[WORK REQUEST]: When you reach the line in the listing below that contains "This screenshot has width=1188, height=736.", begin returning lines exactly as written, and stop after the line that contains "1880x860 pixels.". Return no other lines.

[DATA FOR THE TASK]:
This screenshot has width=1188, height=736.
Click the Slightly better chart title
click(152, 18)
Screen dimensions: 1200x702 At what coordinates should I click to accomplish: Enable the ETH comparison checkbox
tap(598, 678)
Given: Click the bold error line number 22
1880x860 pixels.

...

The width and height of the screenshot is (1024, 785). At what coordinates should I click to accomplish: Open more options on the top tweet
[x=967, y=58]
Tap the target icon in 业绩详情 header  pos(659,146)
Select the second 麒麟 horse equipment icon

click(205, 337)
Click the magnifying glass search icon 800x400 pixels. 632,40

...

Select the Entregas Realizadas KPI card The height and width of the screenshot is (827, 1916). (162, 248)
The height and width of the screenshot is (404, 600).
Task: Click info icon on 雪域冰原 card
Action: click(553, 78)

[EXERCISE RESULT]:
This screenshot has width=1188, height=736.
Click the Slightly better chart title
click(152, 18)
Screen dimensions: 1200x702 At what coordinates should I click to accomplish: Enable the ETH comparison checkbox
tap(598, 678)
Given: Click the bold error line number 22
1880x860 pixels.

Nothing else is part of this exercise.